Dr. Tamaru is an aquaculture specialist at the Department of Molecular Biosciences and Bioengineering,  College of Tropical Agriculture and Human Resources at the University of Hawai’i, where he has been affiliate graduate faculty since 2006. He received his BS in Biology in 1976 and his MS in Zoology in 1981 from the University of Hawai’i. In 1988 he completed a PhD at the Department of Fisheries at the University of Toyo. Also, he is associate editor of the Journal of the World Aquaculture Society since 2005.

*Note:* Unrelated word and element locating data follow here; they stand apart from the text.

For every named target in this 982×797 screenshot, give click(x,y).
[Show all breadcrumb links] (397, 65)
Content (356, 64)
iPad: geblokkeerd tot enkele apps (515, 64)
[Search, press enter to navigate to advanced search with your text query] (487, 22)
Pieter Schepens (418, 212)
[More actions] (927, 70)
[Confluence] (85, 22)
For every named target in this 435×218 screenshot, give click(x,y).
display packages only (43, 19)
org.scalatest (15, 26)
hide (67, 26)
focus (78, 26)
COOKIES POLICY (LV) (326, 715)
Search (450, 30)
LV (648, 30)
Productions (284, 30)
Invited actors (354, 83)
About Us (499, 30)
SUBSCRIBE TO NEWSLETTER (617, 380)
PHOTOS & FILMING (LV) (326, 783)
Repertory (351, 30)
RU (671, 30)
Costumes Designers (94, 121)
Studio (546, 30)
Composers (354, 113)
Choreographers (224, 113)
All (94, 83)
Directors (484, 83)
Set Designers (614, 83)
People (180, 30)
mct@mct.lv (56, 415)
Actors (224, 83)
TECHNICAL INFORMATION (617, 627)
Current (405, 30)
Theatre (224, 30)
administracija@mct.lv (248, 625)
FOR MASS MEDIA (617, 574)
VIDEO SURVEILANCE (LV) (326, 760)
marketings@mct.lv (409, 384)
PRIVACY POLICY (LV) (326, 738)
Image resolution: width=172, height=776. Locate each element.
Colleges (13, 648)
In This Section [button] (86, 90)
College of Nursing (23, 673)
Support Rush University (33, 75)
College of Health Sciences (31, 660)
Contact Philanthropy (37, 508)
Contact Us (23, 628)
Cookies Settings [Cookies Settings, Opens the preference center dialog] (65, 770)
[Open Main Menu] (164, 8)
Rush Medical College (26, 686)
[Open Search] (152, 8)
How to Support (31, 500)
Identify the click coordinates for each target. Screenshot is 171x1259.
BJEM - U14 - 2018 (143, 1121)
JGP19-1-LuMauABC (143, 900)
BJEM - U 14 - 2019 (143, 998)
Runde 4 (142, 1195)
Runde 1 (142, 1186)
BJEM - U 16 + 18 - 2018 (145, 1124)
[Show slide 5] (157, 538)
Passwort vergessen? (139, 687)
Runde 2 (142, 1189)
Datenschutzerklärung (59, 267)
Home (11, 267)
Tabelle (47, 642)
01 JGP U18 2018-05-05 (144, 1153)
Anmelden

It is important to point out that the rehabilitation work of Dr. Tamaru at the East-West Center Japanese Garden is an exemplary expression of the spirit of community and cooperation that the East-West Center and the University of Hawai’i. In an effort to strengthen this already-close collaboration and increase operational efficiencies, the University of Hawaiʻi System President David McClain and East-West Center President Charles E. Morrison formed the UH-EWC Cooperative Committee in May 2009. The UH-EWC Cooperative Committee is charged with examining means the two institutions can take to reduce or share expenses and better complement each other‘s activities such as the rehabilitation work done at the the pond of the Japanese Garden.

The  willingness to contribute energy and talents to ensure the continued prestigious stature of this landmark is an exemplary expression of the spirit of community and cooperation that the East-West Center and the University of Hawai’i seek to foster as the Center observes its 50th anniversary this 2010.